═══ Page text ═══

Seán Ó Laoire (13 July 1946 – 7 April 2026) was an Irish architect and urban designer. He studied architecture at University College Dublin, graduating in 1970, and gained a master's degree in urban design at the University of California, Los Angeles. In 1979, he established Murray Ó Laoire Architects in Limerick with fellow architect Hugh Murray.

Ó Laoire was elected a Fellow of the Royal Institute of the Architects of Ireland (RIAI) in 1993, became vice-president of the Institute in 1995 and was elected its president in 2008.

== Career ==
===Studies and early career===
While studying architecture at UCD, Ó Laoire was one of the leaders of a student revolt, along with future government minister Ruairí Quinn and environmentalist Duncan Stewart, that ultimately removed the head of the school, Desmond FitzGerald, over concerns that the school would lose its recognition by the Royal Institute of British Architects.

Following his graduation, Ó Laoire worked in Italy, Britain and the United States before returning to Ireland. From 1976 to 1979 he lectured at the Dublin Institute of Technology.

===Murray Ó Laoire Architects===
In 1979, he and fellow UCD graduate, Hugh Murray, established Murray Ó Laoire Architects in Limerick, making a name for its urban regeneration projects including an interpretative centre at King John’s Castle and the renewal of Arthur’s Quay Park which went on to win the RIAI Triennial Gold Medal in 1995. In 1982, Ó Laoire established a Dublin office of the practice and became involved in the regeneration of the Dublin Docklands. He led the development of the masterplan framework for Dublin's International Financial Services Centre competition in 1985 and went on to develop the Bord Gáis Dockland Framework at Grand Canal Dock, and Dublin Docklands Master Plans in 1997 and 2008. He also developed masterplans for the Titanic Quarter, Belfast and for the Ceannt Station Quarter, Galway.

The practice won over 70 national and international awards and competitions including the aforementioned RIAI Triennial Gold Medal Award, five Irish Planning Institute National Planning Awards, fourteen RIAI Awards, a Silver Diploma in the Moscow International Festival 'Zodchestvo' in 2005 and the winning design in a competition for the Irish Pavilion at Expo 2000 in Hanover.

═══ Data section ═══

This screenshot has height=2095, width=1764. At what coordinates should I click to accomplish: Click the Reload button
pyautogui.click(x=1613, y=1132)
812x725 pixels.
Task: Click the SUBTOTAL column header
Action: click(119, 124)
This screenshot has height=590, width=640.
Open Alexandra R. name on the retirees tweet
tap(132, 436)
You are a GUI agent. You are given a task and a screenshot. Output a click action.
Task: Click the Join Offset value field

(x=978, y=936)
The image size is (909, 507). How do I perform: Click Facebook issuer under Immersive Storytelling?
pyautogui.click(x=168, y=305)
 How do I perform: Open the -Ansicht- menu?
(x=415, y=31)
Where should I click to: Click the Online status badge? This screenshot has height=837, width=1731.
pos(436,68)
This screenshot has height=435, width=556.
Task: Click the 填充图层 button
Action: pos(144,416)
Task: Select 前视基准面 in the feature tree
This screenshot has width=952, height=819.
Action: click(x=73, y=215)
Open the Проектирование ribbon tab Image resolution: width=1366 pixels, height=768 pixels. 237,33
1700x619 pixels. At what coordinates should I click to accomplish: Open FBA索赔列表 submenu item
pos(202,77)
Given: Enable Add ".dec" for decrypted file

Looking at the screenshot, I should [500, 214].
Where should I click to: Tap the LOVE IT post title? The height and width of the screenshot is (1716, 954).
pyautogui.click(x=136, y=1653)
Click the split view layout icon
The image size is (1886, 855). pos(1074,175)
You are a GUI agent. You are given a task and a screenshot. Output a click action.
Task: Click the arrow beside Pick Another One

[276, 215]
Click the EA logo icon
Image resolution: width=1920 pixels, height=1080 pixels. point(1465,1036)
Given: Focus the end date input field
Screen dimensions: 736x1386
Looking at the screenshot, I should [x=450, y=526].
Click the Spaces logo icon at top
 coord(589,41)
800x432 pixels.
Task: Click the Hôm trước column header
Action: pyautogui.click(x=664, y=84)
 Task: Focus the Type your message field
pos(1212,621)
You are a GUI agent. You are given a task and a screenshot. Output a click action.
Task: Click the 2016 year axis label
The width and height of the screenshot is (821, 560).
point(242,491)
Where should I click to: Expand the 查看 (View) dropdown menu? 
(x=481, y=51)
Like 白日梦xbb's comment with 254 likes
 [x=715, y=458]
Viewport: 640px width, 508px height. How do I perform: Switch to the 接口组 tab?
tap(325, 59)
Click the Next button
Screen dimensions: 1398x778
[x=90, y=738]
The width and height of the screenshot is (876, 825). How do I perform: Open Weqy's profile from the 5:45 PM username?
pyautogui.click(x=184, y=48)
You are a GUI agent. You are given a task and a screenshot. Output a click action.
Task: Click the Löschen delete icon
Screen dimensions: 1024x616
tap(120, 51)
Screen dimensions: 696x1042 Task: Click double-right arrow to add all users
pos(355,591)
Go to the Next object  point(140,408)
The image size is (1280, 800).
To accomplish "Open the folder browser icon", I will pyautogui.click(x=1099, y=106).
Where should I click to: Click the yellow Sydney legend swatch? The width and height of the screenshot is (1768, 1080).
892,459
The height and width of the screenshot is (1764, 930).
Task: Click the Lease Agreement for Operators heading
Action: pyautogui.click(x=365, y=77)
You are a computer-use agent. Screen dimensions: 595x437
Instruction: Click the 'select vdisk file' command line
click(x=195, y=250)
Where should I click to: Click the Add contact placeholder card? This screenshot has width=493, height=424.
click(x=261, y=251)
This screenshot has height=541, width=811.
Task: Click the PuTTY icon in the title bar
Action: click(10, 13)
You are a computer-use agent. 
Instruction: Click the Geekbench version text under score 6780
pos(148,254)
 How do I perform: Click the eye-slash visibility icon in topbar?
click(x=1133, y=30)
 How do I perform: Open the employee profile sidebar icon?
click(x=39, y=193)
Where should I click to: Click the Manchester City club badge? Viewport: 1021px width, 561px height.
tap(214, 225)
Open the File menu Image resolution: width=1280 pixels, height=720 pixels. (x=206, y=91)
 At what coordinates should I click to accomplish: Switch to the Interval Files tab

═══

- Work instructions:
**a.** According to the article on Seán Ó Laoire, in what year was he elected president of the Royal Institute of the Architects of Ireland?
**b.** Copy the article on Seán Ó Laoire from "Ó Laoire was elected" up to and including "president in 2008.".
**c.** Carry on the article on Seán Ó Laoire from the point where it ends.
None of the stored entries are needed for this work.

- Exercise results:
**a.** 2008

**b.**
Ó Laoire was elected a Fellow of the Royal Institute of the Architects of Ireland (RIAI) in 1993, became vice-president of the Institute in 1995 and was elected its president in 2008.

**c.**
By 2007, Murray Ó Laoire Architects was the largest architectural practice in Ireland and, at its peak, employed 280 people with offices in Dublin, Limerick and Cork as well as in Aachen, Moscow, and Bratislava. In March 2010, the company went into liquidation with the loss of 127 jobs, a victim of the global economic crash. By then it also had offices in Libya, Barbados and the United Arab Emirates.

===RIAI President===
It was during Ó Laoire's tenure as president of the RIAI that legislation was passed to formally recognise the title of "Architect" as a protected professional title. He described it as "the culmination of a long and hard-fought battle to have professional standards set and so protect the public".

===Later career===
In 2010, Ó Laoire established a new practice, MOLA Architecture, with fellow directors from Murray Ó Laoire Architects.

Ó Laoire was a regular contributor to the Irish Arts Review and other publications. He served on the board of the National College of Art and Design and the National Sculpture Factory in Cork, and contributed to many cultural institutions including the Belltable Arts Centre in Limerick and Triskel Arts Centre in Cork. He was also a founding member of the Academy of Urbanism.

== Personal life and death ==
Ó Laoire was born on 13 July 1946. He grew up near Glasnevin in north Dublin, the second oldest of 10 children. Ó Laoire attended school at Coláiste Mhuire, Parnell Square. His mother was from Kerry, and his father, Dónal Ó Laoire, a teacher at St. Vincent's C.B.S., Glasnevin, was born in New York and grew up in Dublin.

Ó Laoire died of brain cancer at Our Lady's Hospice in Dublin, on 7 April 2026. He was 79.